2. Perhaps the analogy with medical testing is inappropriate. That is, an error is an error and no distinction should be made between the two types of errors. Consider the above table for the case of women and upright spatial orientation. The hit rate is .36 and the false alarm rate is .22. If we assume that the 67 subjects viewed 100 gay faces and 100 straight faces, then we obtain the following table for average values:

Orientation + - Total
Gay 36 64 100
Straight 22 78 100
Total 58 142 200

This leads to Prob (success) = (36 + 78)/200 = .57; Prob (error) = (64 +22)/200 = .43 In effect, the model could be hidden tosses of a coin and the subjects, in an ESP fashion, guess heads or tails before the toss. Of course, a Bayesian would then assume a prior distribution and combine that with the results of the study to obtain a posterior probability and avoid any mention of p-value based on .5 as the null.

3. Why might the following be a useful way of assessing gaydar via a modification of the procedure used in the article? Repeat the second experiment with no gays.

4. Why might the following be a useful way of assessing gaydar via a modification of the procedure used in the article? Repeat the second experiment with no straights.

5. In case the reader feels that Discussion #3 and #4 are deceptive, see this Psychwiki which looks at the history of deception in social psychology:

deception can often be seen in the “cover story” for the study, which provides the participant with a justification for the procedures and measures used. The ultimate goal of using deception in research is to ensure that the behaviors or reactions observed in a controlled laboratory setting are as close to those behaviors and reactions that occur outside of the laboratory setting.

Submitted by Paul Alper

Coin experiments

“The Pleasures of Suffering for Science”, The Wall Street Journal, June 8, 2012

This story about scientists experimenting on themselves included a reference to a coin-tossing experiment:

Even mathematics offers an example of physical self-sacrifice, through repetitive stress injury. University of Georgia professor Pope R. Hill flipped a coin 100,000 times to prove that heads and tails would come up an approximately equal number of times. The experiment lasted a year. He fell sick but completed the count, though he had to enlist the aid of an assistant near the end.

A Google search for Prof. Hill turned up the following story at the “Weird Science” website:

If you repeatedly flip a coin, the law of probability states that approximately half the time you should get heads and half the time tails. But does this law hold true in practice?

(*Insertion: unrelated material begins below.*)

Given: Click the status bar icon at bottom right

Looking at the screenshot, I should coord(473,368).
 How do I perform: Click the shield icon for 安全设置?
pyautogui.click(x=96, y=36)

Pope R. Hill, a professor at the University of Georgia during the 1930s, wanted to find out. But he thought coin-flipping was too imprecise a measurement, since any one coin might be imbalanced, causing it to favor heads or tails.
Instead, he filled a can with 200 pennies. Half were dated 1919, half dated 1920. He shook up the can, withdrew a coin, and recorded its date. Then he returned the coin to the can. He repeated this procedure 100,000 times!

Of the 100,000 draws, 50,145 came out 1920. 49,855 came out 1919. Hill concluded that the law of half and half does work out in practice.

Discussion

1. Do you think that drawing a single coin from among 1919 and 1920 coins - even in a perfectly shaken can - would solve the problem of potential imbalance between heads and tails on any single coin toss? Can you think of any possible imbalance in the former case?
2. In the second story, there is a remarkable relationship between Hill’s final counts. What question(s) might it raise in your mind about the experiment?
3. Which is the more accurate expectation from a coin-tossing experiment: (a) “heads and tails would come up an approximately equal number of times” (first story) or (b) “approximately half the time you should get heads and half the time tails” (second story)?